## Exercise objective
Of all the lines in the records below, copy only those that contain the string "Open".

Records excerpted from a collection
=====

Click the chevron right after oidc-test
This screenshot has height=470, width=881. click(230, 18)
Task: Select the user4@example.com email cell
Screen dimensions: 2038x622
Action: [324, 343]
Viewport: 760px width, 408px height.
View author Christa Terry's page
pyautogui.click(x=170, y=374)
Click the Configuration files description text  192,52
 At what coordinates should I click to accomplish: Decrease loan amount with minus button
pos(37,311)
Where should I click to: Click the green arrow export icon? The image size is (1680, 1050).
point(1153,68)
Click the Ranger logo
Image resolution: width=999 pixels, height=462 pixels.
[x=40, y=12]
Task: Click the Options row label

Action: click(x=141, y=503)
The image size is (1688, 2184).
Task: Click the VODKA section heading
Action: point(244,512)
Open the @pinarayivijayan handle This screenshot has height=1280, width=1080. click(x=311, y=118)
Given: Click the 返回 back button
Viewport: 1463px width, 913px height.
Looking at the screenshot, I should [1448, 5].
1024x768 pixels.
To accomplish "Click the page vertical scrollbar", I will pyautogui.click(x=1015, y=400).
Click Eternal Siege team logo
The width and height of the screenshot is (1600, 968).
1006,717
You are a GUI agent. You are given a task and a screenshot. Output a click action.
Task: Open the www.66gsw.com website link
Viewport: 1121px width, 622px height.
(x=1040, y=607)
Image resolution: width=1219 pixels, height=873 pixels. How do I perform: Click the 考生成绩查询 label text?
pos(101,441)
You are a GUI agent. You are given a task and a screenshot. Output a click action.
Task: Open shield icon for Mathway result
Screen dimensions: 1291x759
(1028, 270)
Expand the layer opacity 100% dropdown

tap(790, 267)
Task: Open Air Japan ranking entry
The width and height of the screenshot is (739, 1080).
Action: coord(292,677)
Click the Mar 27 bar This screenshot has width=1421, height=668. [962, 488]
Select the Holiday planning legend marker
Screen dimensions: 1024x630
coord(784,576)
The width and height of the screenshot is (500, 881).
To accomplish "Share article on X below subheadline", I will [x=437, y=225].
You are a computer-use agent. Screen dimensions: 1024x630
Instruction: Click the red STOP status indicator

=====

## Answer box
Open the @pinarayivijayan handle This screenshot has height=1280, width=1080. click(x=311, y=118)
Task: Open the www.66gsw.com website link
Task: Open shield icon for Mathway result
Task: Open Air Japan ranking entry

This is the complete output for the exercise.